In February, the EU agreed to send the EULEX mission to Kosovo to oversee the police, the judiciary and customs, but its deployment had been delayed by opposition from Serbia, which rejects the secession of its former province.
Last week the United Nations put forward an amended six-point plan for the deployment of EULEX that was accepted by Serbia but rejected by Kosovo.
Kosovo said the plan would violate its constitution and amounted to a de facto partition of its fledgling state.
“We support the deployment of EULEX as soon as possible,” U.S. Assistant Secretary of State Daniel Fried said after meeting Kosovo’s president and prime minister.
The United States, an outspoken supporter of Kosovo’s secession from Serbia, is contributing police officers, prosecutors and judges to the EU mission.
Fried said that there was “a lot of good and no harm” in the amended plan for the deployment of EULEX. “We agreed that we need to find a way forward which takes into account the position of the government of Kosovo.”

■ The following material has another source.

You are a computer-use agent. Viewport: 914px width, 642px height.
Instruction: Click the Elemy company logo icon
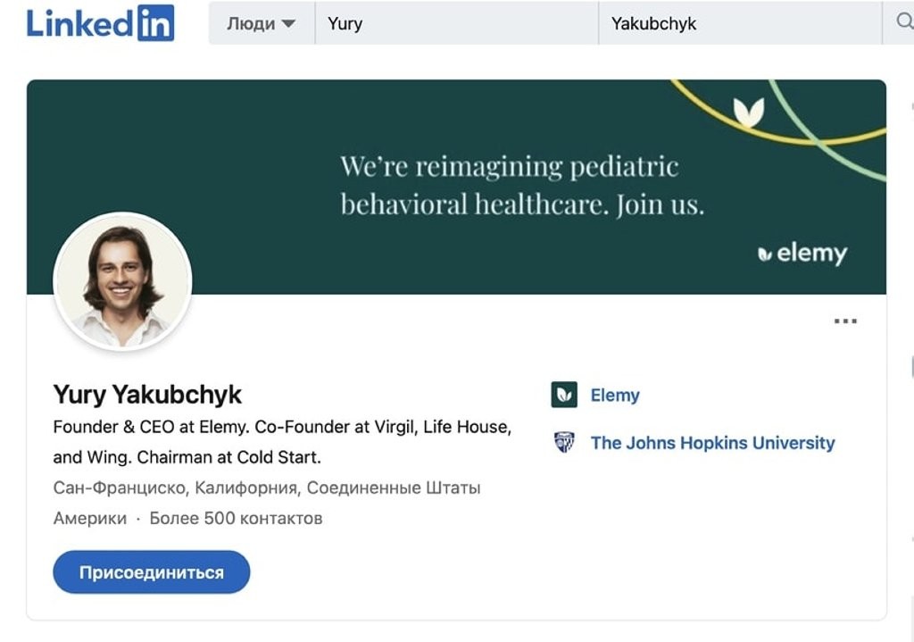[x=564, y=395]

According to the plan, policemen, customs officers and judges in the Serb-run areas will be under the umbrella of the United Nations while their Albanian counterparts will work with
Kosovo’s population is 90 percent Albanian. The remaining 120,000 Serbs refuse to cooperate with Albanian-run institutions.
On Friday an explosive device went off at the building housing the office of the European Union’s special representative in Kosovo, causing material damage only.
Kosovo declared independence in February, nine years after a U.N. administration was set up to run the province after Serbian forces were compelled to leave after a NATO bombing campaign.